After waking up from the coma, Lynn had to go through over five months of physical therapy.
“He was in a wheelchair for a long time and I had to pick him up and carry him places,” Sara said. “It was a lot of work. I would do it again, but it was just so sad for him to go through that and to see a little kid like that.”
“He had to learn how to walk again and he has been fighting ever since,” Susan said.
As soon as Lynn was healthy enough, his chemo treatments were resumed.
After therapy and chemo treatments, Lynn beat cancer the first time two years ago, which left his family hopeful.
Six months later in 2020, at a checkup, it was determined Lynn’s cancer was back.
“The doctors said he relapsed because the first time they did chemo, he was so sick that he didn’t get all of the treatments that he needed,” Sara explained
Lynn started on immunotherapy, a chemo that only attacks cancer cells and not healthy cells. This time, his treatments went smoothly.

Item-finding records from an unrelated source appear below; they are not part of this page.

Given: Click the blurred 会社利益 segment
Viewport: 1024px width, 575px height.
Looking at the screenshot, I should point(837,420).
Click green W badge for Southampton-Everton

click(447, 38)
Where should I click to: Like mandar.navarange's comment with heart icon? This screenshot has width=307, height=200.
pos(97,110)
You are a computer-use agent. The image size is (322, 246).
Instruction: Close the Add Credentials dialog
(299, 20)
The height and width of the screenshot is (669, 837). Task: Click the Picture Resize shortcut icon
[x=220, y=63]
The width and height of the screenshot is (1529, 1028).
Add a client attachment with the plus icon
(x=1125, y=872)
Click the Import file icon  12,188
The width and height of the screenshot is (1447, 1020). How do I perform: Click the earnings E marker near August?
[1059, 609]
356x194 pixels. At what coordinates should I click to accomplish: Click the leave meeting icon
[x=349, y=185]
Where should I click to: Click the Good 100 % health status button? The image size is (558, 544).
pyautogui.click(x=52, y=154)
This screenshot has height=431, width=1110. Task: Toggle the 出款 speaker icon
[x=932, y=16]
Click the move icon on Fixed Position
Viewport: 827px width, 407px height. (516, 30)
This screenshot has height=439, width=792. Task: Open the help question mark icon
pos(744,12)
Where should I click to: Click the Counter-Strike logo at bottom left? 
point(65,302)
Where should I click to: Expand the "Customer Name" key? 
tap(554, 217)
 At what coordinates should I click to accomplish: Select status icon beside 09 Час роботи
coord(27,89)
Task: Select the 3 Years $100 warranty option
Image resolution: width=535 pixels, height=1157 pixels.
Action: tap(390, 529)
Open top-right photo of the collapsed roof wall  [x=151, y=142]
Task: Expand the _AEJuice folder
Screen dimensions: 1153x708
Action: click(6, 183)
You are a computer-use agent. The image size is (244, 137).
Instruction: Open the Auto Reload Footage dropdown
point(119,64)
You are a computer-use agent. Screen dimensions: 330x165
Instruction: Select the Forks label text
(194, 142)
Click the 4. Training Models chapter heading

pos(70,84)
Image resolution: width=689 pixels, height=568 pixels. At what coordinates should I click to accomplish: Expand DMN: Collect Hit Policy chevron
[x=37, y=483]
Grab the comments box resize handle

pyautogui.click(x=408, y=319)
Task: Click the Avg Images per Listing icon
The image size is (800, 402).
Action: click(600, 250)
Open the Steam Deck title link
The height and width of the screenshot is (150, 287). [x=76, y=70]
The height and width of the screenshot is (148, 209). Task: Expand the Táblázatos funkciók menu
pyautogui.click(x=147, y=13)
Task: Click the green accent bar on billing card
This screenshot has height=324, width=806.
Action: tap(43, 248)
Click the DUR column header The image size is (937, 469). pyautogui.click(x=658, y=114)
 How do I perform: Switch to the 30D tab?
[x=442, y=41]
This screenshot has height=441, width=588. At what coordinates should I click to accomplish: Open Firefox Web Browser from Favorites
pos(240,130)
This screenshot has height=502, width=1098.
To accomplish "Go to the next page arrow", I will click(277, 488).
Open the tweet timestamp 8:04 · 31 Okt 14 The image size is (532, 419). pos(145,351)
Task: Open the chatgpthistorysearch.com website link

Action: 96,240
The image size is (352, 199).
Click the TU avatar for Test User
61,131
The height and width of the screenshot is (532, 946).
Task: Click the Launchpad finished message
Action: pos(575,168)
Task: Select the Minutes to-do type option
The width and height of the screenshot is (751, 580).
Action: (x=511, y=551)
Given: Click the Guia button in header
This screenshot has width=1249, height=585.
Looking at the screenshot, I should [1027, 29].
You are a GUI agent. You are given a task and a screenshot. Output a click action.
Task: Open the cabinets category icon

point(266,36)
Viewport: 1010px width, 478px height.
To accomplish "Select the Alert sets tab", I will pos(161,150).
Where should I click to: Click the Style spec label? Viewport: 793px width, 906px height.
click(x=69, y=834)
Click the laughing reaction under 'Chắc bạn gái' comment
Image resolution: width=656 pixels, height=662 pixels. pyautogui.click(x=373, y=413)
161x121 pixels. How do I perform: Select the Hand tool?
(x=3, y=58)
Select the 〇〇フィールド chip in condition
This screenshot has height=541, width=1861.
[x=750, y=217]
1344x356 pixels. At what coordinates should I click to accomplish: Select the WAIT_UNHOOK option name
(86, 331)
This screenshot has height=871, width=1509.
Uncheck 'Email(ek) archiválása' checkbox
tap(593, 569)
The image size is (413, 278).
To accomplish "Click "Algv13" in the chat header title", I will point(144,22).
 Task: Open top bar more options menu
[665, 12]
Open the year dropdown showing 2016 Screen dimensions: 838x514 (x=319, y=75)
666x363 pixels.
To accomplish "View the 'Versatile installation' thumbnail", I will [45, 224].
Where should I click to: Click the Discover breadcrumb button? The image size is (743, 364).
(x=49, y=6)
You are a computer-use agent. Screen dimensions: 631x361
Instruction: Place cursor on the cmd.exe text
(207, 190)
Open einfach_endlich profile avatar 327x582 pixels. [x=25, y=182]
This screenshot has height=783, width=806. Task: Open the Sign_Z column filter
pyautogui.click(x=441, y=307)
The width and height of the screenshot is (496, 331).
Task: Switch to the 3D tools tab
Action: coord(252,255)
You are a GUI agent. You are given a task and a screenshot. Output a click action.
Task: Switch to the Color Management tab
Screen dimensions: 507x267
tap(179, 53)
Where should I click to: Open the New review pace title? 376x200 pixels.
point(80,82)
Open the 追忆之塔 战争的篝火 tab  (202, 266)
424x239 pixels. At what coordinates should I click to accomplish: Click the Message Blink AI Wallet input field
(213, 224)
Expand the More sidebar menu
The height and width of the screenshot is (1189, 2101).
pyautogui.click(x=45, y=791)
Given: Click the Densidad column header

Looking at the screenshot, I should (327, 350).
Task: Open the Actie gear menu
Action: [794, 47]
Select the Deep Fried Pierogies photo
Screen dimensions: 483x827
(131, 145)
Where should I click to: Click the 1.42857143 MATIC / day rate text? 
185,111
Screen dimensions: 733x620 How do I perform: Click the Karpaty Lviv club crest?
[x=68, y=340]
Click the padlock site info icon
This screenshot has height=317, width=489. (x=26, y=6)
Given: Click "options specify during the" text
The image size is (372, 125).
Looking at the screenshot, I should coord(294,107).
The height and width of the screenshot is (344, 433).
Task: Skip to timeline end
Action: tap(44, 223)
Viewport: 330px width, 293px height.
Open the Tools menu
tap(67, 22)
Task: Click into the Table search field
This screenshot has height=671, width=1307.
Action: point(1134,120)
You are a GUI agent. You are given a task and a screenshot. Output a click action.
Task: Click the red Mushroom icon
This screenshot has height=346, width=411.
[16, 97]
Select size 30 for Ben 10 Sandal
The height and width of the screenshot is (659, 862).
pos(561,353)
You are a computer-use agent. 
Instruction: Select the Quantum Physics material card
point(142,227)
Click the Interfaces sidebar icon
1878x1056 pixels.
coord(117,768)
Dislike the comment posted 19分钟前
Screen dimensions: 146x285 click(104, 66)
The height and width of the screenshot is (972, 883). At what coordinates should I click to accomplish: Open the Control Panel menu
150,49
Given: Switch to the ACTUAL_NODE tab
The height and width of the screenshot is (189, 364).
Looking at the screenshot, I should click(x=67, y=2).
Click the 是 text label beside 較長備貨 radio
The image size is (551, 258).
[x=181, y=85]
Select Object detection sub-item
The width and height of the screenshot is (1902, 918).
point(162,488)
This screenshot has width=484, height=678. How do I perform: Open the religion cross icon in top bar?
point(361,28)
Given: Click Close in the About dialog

He beat cancer the second time and was able to ring the cancer bell at Primary Children’s Hospital on May 4.
Lynn will continue monthly checkups to ensure his cancer doesn’t come back, but this time they are hopeful.
Lynn’s family attributes his recovery to prayer and support from the community.
“The love and support we had was amazing,” Susan said.
Lynn’s family said he is the strongest kid they know.
“I told Lynn, whatever happens in his life, nothing can ever compare to what he’s been through,” Susan said. “He’s such a survivor.”
“I honestly don’t know how he survived,” Sara added. “He is such a strong little dude and he wanted to be here. He made it here and he’s meant to be here.”
Sara wants to encourage others going through tough times.
“You always hear that you have to have faith, but it’s true,” she said. “I honestly did not know how to have faith in my life until this happened. I had to put this in God’s hands and have faith that Lynn would be okay and make it out of this.”
“Just have faith and hope and keep trying,” Sara continued. “Don’t give up.”
Lynn, his sister, and mother recently moved out of state, but Lynn is still staying with his grandfather in Grantsville for the meantime.
In his free time, Lynn enjoys doing typical 10-year-old things, like playing, and loving on his little sister.